One prong of DOD’s IT modernization plan is to turn soldiers into software engineers, which will be a critical component of implementing JADC2.
DOD’s plan requires major cultural overhaul, but the cost of doing so is too high given the increasing interconnectedness of communications and battle systems, the accelerated rate of malicious cyber activity and the willingness of the enemy to “take risks” with new, more agile technology that outperforms DOD systems.
“We continue to struggle with cybersecurity not being baked in from the onset,” Hicks said, which is something the DevSecOps approach of the DOD software factories aims to address. “We continue to bolt it on.

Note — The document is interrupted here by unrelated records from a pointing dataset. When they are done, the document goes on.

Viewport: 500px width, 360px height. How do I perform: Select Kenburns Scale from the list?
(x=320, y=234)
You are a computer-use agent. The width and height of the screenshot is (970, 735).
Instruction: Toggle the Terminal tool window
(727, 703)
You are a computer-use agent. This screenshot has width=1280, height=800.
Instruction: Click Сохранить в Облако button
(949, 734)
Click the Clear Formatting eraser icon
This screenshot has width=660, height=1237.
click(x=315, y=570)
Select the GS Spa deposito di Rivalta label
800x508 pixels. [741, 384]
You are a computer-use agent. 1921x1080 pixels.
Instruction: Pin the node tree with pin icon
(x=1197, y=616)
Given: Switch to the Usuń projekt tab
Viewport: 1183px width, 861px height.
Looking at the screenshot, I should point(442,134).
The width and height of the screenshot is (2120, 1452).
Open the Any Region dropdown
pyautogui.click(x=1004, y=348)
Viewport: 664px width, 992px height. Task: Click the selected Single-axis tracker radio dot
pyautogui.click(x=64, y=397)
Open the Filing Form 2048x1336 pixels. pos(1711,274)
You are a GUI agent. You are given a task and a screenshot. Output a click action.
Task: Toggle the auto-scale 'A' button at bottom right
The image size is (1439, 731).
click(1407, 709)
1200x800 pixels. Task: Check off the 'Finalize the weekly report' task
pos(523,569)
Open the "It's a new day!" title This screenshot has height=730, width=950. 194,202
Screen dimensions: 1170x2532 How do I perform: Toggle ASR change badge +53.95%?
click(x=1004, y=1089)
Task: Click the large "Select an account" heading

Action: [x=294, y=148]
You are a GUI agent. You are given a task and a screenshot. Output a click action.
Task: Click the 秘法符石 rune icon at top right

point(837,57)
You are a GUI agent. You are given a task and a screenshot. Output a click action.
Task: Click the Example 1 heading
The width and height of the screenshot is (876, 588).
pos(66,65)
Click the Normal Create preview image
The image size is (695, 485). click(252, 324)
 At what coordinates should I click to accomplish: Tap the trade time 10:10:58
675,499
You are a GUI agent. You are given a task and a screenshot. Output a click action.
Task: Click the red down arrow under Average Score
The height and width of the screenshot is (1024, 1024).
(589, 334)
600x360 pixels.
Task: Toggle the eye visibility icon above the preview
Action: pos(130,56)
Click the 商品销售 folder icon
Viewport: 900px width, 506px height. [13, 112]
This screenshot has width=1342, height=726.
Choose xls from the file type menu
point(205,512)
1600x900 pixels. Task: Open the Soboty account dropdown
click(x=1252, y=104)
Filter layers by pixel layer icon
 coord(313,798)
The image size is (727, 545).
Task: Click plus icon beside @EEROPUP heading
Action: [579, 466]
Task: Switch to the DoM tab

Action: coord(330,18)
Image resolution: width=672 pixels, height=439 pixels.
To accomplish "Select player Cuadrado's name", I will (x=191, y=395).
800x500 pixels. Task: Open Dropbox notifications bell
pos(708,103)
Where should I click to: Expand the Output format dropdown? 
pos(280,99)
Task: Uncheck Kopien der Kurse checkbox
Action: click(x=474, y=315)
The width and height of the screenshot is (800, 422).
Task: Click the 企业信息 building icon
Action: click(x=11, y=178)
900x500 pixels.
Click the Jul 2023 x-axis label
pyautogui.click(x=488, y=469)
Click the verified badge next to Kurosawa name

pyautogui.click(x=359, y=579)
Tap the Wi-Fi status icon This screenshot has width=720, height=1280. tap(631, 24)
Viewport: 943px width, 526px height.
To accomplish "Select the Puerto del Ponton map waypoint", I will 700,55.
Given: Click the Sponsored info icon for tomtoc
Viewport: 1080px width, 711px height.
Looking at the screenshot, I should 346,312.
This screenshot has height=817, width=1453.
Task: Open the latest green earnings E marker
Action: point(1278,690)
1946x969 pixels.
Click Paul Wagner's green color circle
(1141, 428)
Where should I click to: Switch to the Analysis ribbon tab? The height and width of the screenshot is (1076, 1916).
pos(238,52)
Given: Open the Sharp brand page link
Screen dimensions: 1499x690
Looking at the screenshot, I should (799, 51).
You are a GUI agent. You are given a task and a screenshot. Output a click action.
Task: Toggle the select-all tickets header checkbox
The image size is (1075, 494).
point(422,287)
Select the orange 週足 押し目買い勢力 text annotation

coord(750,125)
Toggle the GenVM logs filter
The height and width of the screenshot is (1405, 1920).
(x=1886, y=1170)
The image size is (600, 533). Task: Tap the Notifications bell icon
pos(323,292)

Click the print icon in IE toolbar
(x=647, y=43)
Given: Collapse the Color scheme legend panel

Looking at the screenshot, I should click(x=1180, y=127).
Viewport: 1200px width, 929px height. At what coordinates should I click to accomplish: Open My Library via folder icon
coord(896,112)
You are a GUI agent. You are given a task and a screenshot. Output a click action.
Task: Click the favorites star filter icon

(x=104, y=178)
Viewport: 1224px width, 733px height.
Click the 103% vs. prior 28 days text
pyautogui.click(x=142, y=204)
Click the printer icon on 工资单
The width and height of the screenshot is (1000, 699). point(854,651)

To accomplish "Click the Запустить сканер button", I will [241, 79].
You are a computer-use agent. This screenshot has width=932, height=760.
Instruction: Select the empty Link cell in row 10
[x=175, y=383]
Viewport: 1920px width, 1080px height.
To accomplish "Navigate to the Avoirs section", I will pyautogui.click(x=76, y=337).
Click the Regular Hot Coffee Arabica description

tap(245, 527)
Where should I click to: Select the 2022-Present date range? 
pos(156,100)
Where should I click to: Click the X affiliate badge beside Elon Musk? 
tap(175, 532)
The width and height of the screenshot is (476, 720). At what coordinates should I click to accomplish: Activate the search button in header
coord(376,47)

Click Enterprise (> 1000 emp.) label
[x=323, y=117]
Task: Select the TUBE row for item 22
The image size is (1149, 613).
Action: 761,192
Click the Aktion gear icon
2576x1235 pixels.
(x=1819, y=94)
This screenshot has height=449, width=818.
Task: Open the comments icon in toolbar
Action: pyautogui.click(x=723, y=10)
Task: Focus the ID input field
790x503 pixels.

From my perspective, where policy is not pacing technology is how we're managing risk. We've been following compliance-based risk-adverse policy and it’s hampering our ability to onboard new technology.”
During a Bloomberg Government event, DOD CISO David McKeown described zero trust as “integral” to JADC2 implementation, signaling a top-down approach to ensure zero trust concepts are “baked in” to every combatant command and service branch.
“We've fought for dollars in the department to realign under this new architecture,” he said at the event. “We're part of a cross-functional team working with the JADC2 community, there's a specific line of effort dealing with all the communications, whether it be cloud communications, zero trust or [data] transport. We engage early and often to make sure we're baking in all these zero trust concepts from the beginning. I think it's a good initiative, and we're happy to bake in zero trust from the beginning on a new evolving system.”
Despite bad Russian actors’ recent infiltration of default multi-factor authentication protocols — a core pillar of zero trust — McKeown believes the incident only reinforces the importance of a zero trust approach.
According to McKeown, it’s common for phishers to infiltrate DOD and “wander around” and take what they need and get out, only for DOD to discover the breach 18 months later. Zero trust won’t necessarily keep phishers out, but it will improve DOD’s ability to respond quickly.
“Zero trust is not perfect,” McKeown said. “What it will allow you to do through the detection of anomalous behavior, find out those credentials have been stolen and flag that earlier. Once you're in the system with these credentials, zero trust will also stop you from escalating privileges, it segments you from other parts of the network, it restricts you to specific servers [so you can’t] just wander about the network smashing and grabbing whatever you want. SolarWinds could potentially still happen [again], but the saving grace is we would detect it earlier, respond quicker, find the source of the anomaly quicker and return to normal operations much quicker.”